La commedia degli errori
di William Shakespeare
La Commedia degli errori, considerata da alcuni il primo testo di Shakespeare, oscilla tra gli estremi della farsa e quelli della commedia romantica.
Definita una “farsa poetica”, prende forza dal grande divertimento per l’aggressività e la violenza generate dal verificarsi di situazioni improbabili nella vita di ogni giorno: due coppie di gemelli identici, vestiti in maniera simile, si ritrovano nella stessa città, nello stesso giorno. L’inaccettabile diventa accettabile, l’assurdo e quello che ha senso entrano in collisione e la follia e la sensatezza combattono fra loro per prevalere. La capacità dei personaggi di vedere la realtà è messa in crisi da un gioco di specchi che crea grande confusione, ma è l’impossibilità di vedere il reale nel momento in cui si è troppo presi da sé stessi a causare una vera miopia nei confronti di quanto accade. Un fenomeno familiare anche agli umani del ventunesimo secolo: la cecità autoreferenziale apre la porta al caos e alla confusione e la visione degli altri si confonde mentre vacilla la percezione di sé.

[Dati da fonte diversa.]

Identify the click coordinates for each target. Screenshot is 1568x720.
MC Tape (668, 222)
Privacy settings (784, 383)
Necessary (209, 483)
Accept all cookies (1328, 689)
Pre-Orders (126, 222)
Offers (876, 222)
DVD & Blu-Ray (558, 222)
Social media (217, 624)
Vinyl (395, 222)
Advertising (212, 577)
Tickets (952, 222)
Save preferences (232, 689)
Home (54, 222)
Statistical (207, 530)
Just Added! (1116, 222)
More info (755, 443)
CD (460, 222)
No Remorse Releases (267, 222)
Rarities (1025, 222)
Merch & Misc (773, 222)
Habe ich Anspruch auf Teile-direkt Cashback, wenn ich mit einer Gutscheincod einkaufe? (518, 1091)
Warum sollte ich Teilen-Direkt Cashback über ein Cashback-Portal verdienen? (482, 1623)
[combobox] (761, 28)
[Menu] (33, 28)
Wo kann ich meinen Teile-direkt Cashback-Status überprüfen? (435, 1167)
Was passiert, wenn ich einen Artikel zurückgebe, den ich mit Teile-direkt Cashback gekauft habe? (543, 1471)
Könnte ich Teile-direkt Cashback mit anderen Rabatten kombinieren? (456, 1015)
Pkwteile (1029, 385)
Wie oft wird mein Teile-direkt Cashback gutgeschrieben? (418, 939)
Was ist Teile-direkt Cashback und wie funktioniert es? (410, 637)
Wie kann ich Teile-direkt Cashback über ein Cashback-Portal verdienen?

Nella commedia, una volta che il ritmo crescente, nutrito dalle passioni, esplode, la crisi si risolve in un senso di riconciliazione. Sospesa fra sapere e non sapere, la storia assume una valenza filosofica nel momento in cui proprio in questa oscillazione si intravede una costante che rende possibile la scoperta dell’identità. Non è sufficiente un singolo punto di vista: per interpretare il reale è necessario interagire con il mondo e con la comunità. La commedia si rivela così non soltanto un’escursione nel fantastico e nell’improbabile, ma un viaggio verso l’integrazione sociale, familiare e personale.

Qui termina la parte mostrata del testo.